In Sophocles’ view, the tragedy is human imperfection.
As Professor H.D.F. Kitto puts it:
To Sophocles, the tragedy of life is not that man is wicked or foolish, but that he is imperfect; even at his best unequal to a sudden demand made by circumstances … The pity is, always, that man should be so fine, yet ruin all by a single glaring fault; so strong, yet be brought low by stronger circumstances.
In Aeschylus, there is none of that. In his doomed “hero,” we do not have a complete man. We have a fatally flawed man — a man who is lacking something so fundamental that it leads to catastrophe. In King Agamemnon we have a man who is so arrogant that he can’t see why his wife might hate him. He’s blind to his own faults, and so he is blind to the hatred those faults have inspired in a person who is supposed to love him. He’s blind to his fate.
There’s no character development.

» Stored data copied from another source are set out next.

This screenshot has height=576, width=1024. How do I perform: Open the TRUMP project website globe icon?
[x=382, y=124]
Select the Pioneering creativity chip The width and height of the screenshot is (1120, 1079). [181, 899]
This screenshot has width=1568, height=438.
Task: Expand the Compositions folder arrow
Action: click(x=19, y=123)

Agamemnon arrives on stage as he is and forever will be.
Aeschylus’s plays are almost like a science experiment: If you put a fatally flawed person in this situation, this is what happens. Fate drops on him like a hammer.
It happens every time. It’s just physics: the laws of nature at work.
As Kitto points out, in Aeschylus we don’t have suspense. We have foreboding. We know this guy who is leading the community is so tragically flawed he’s going to ruin himself and probably everyone around him.
Aeschylus’s brand of drama went out of style with the more psychologically nuanced plays of Sophocles. But I wish Aeschylus were writing today. I know what he did with characters like Agamemnon and Xerxes. I think I know what he’d do with Donald Trump.
No suspense. Just foreboding.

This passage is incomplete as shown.